**Directions for this task**
Rewrite the material below with every occurrence of "computer-use agent" changed to "GUI automation agent" and all other text left unchanged. Omit the pictures from your output.

----------------------------------------

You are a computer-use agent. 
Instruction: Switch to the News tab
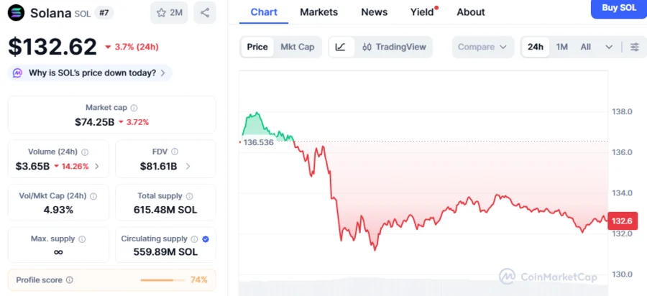(374, 11)
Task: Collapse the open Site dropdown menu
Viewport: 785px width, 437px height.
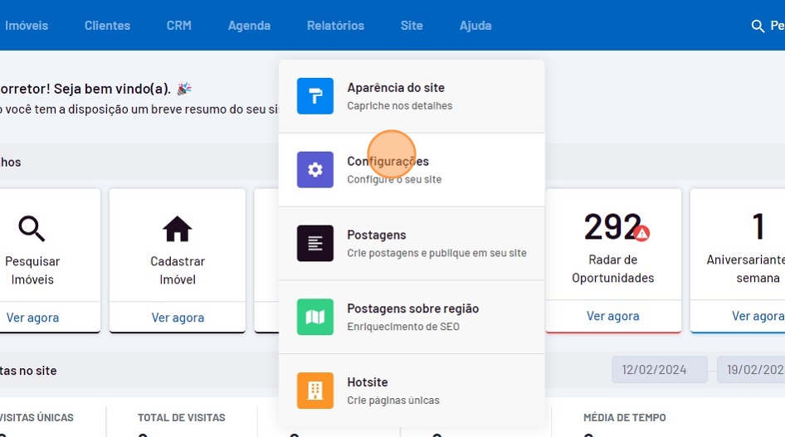Action: [x=412, y=26]
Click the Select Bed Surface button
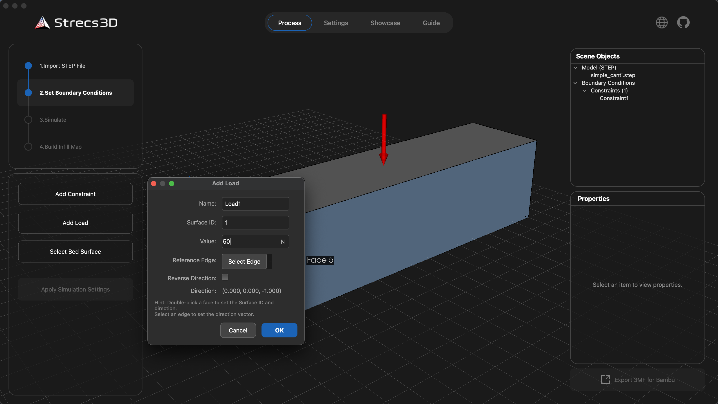The image size is (718, 404). click(x=75, y=251)
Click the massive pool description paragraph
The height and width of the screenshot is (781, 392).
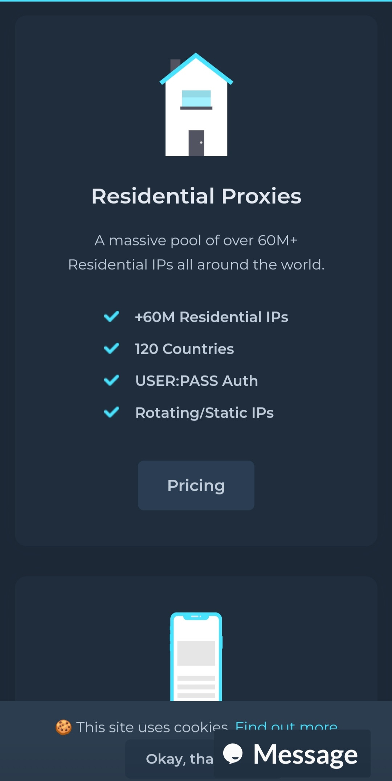click(196, 252)
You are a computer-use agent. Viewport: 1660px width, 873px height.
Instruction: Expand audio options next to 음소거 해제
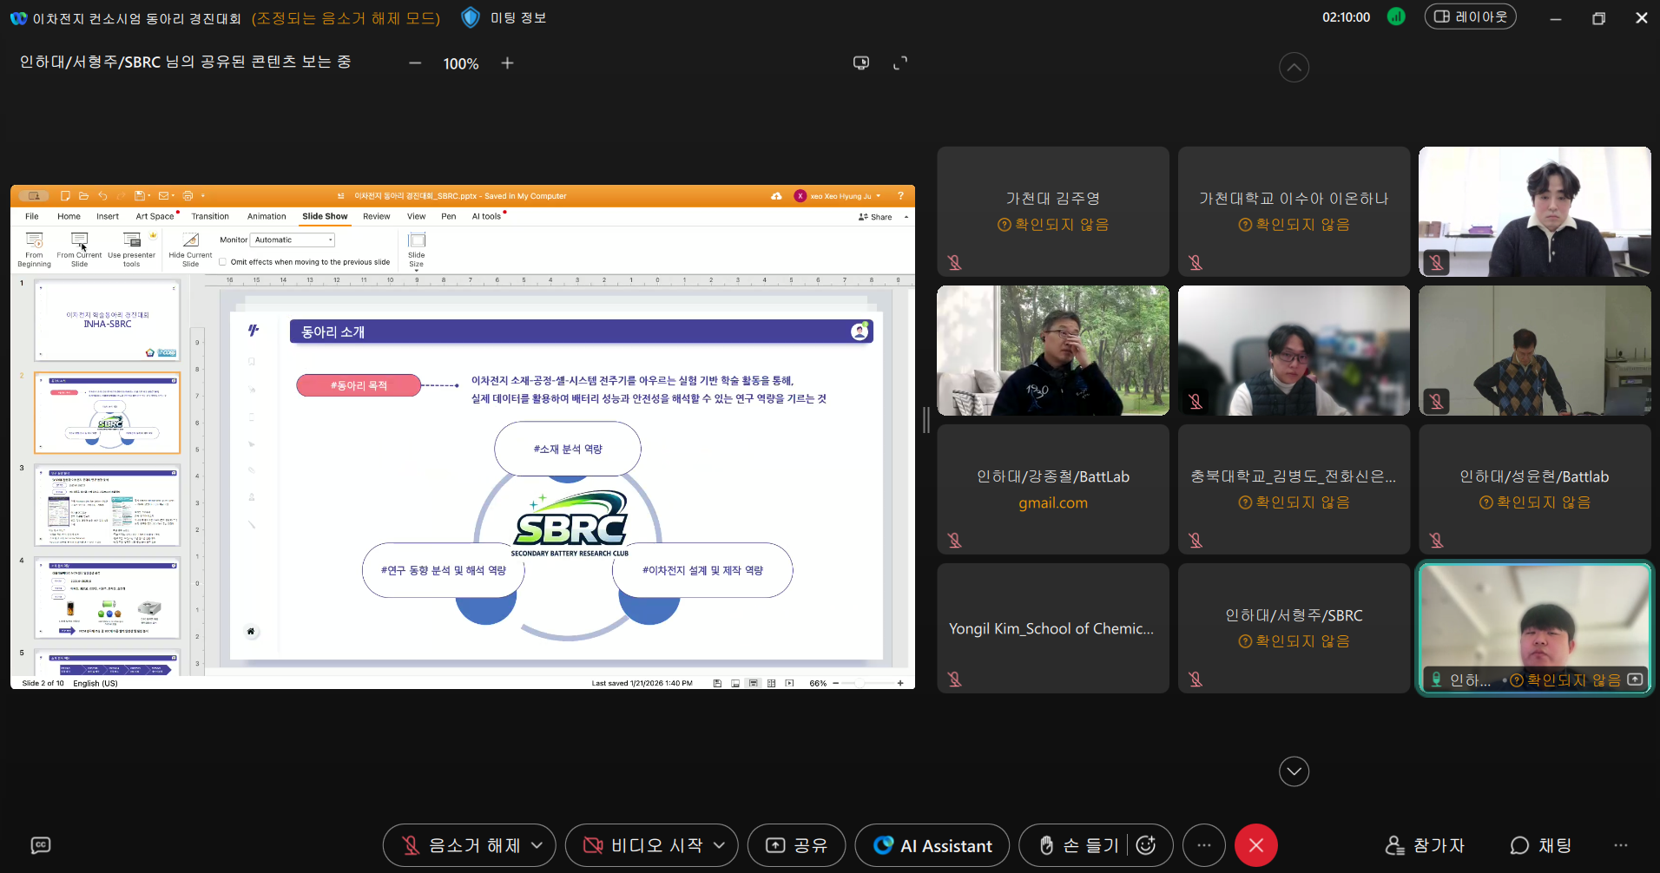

----------------------------------------

**Worked answer**
You are a GUI automation agent. 
Instruction: Switch to the News tab
(374, 11)
Task: Collapse the open Site dropdown menu
Viewport: 785px width, 437px height.
Action: [x=412, y=26]
Click the Select Bed Surface button
The image size is (718, 404). click(x=75, y=251)
Click the massive pool description paragraph
The height and width of the screenshot is (781, 392).
click(196, 252)
You are a GUI automation agent. Viewport: 1660px width, 873px height.
Instruction: Expand audio options next to 음소거 해제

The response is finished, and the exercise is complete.